Brussels, 1 April 2011
Mergers: Commission clears acquisition of Norwegian company Elkem by China National Bluestar
The European Commission has cleared under the EU Merger Regulation the proposed acquisition of the Norwegian silicon producer Elkem by China National Bluestar. The Commission carefully examined the proposed merger, including for possible coordination by the Chinese State of market behaviour of different State-owned firms, and concluded that there would remain sufficient competition in the silicon market. Other strong players serving European consumers include FerroAtlántica of Spain, Dow Corning of the US and Germany's Wacker.
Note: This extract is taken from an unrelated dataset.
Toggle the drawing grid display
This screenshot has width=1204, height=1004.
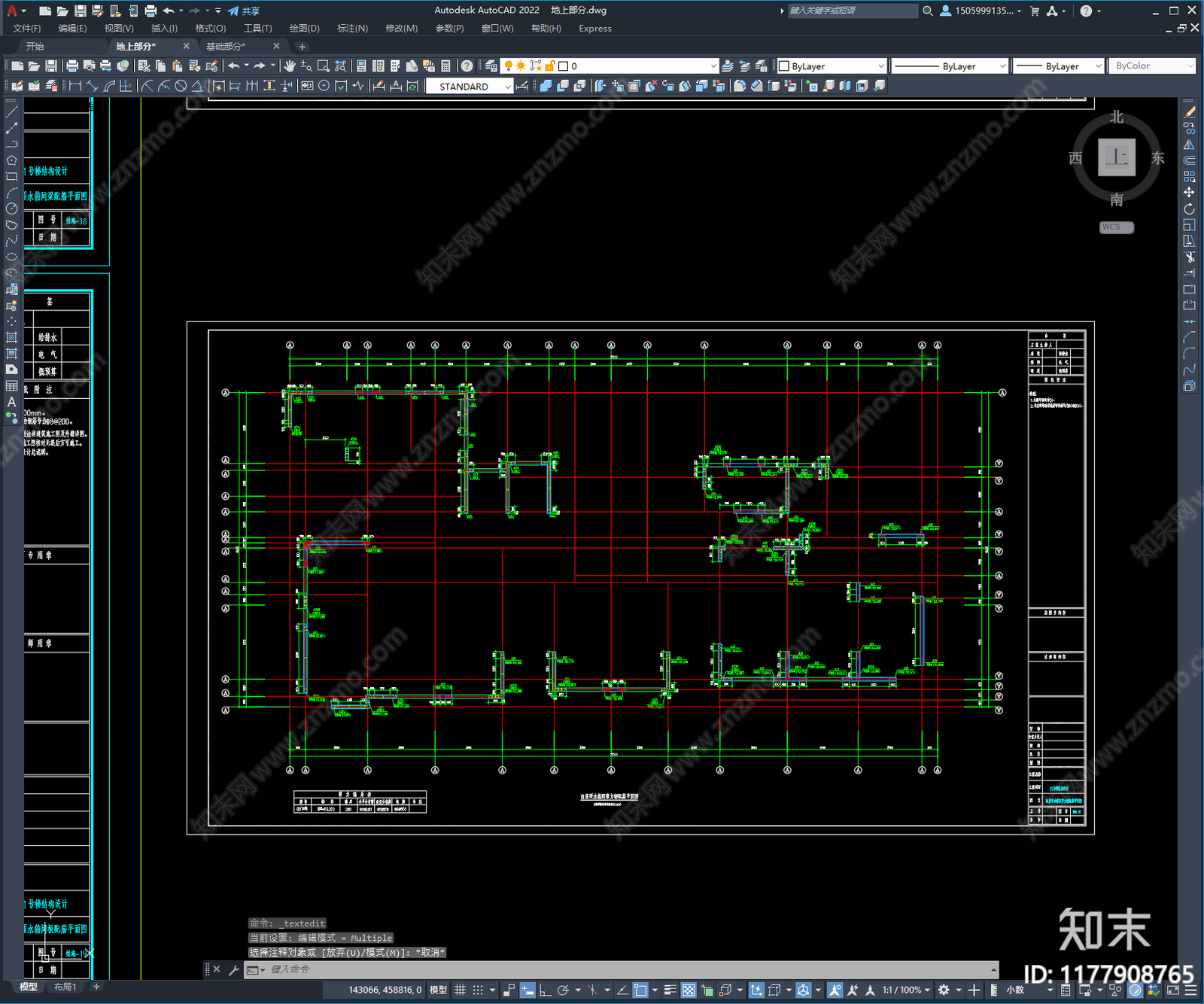(x=460, y=990)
"The Commission examined this merger carefully for possible coordination by the Chinese State of market behaviour of Chinese State-owned companies in the same sector as we also do for mergers involving European State-owned undertakings. But even assuming all Chinese State-owned firms in the sector acted as one, European consumers would still enjoy sufficient competition from other players serving the market," said Joaquín Almunia, the European Competition Commissioner. He added: "As we celebrate 20 years of merger control at EU level this case is a further illustration of our continuous effort to preserve effective competition in the market while being fair and transparent."
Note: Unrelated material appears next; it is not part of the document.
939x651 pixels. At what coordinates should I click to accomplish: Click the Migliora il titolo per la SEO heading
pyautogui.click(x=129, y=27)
Elkem is a Norwegian company primarily active in the production and sale of (i) silicon related materials, namely silicon metal, ferrosilicon and microsilica and (ii) carbon products such as electrode paste which are mostly used as carbon electrodes in electric furnaces to make aluminium or steel.
Bluestar is a subsidiary of China National Chemical Corporation ('ChemChina'), a diversified company, owned by the Chinese State, active in the production of a wide range of chemical products.
As the Chinese silicon industry has a significant market share overall, the Commission investigated in detail to what extent Bluestar and ChemChina are taking their business decisions independently from other State-owned undertakings in the same sector. The Commission also examined whether there are signs of other forms of State coordination of market behaviour of Chinese firms in the silicon industry.
Our investigation showed that the Chinese silicon industry is highly dispersed with around 200 firms, many of which are privately owned. Most of the State-owned ones are also under the control of regional authorities, not the central government. Moreover customers in Europe were of the opinion that there does not appear to be coordination of market behaviour amongst producers.
Considering the limited market share of the combined Elkem-Bluestar on the markets concerned and the presence of strong players serving the European consumers, such as FerroAtlántica of Spain, Dow Corning of the US and Wacker of Germany, the Commission concluded that the transaction does not raise competition concerns.
The assessment of the links between Chinese State-owned companies in the same sector relied on the same criteria as those applied for assessing mergers involving European State-owned companies.
Merger control rules and procedures
The Commission, in 1989, was given the power to assess mergers and acquisitions involving companies with a turnover above certain thresholds (see Art 1 of the Merger Regulation) regardless of where they are headquartered. The substantive test is whether a notified transaction would lead to a significant impediment to competition in the EEA and make consumers worse off.
From the moment a transaction is notified, the Commission generally has a total of 25 working days to decide whether to grant approval (Phase I) or to start an in-depth investigation (Phase II).
The transaction was notified to the Commission on 24 February 2011.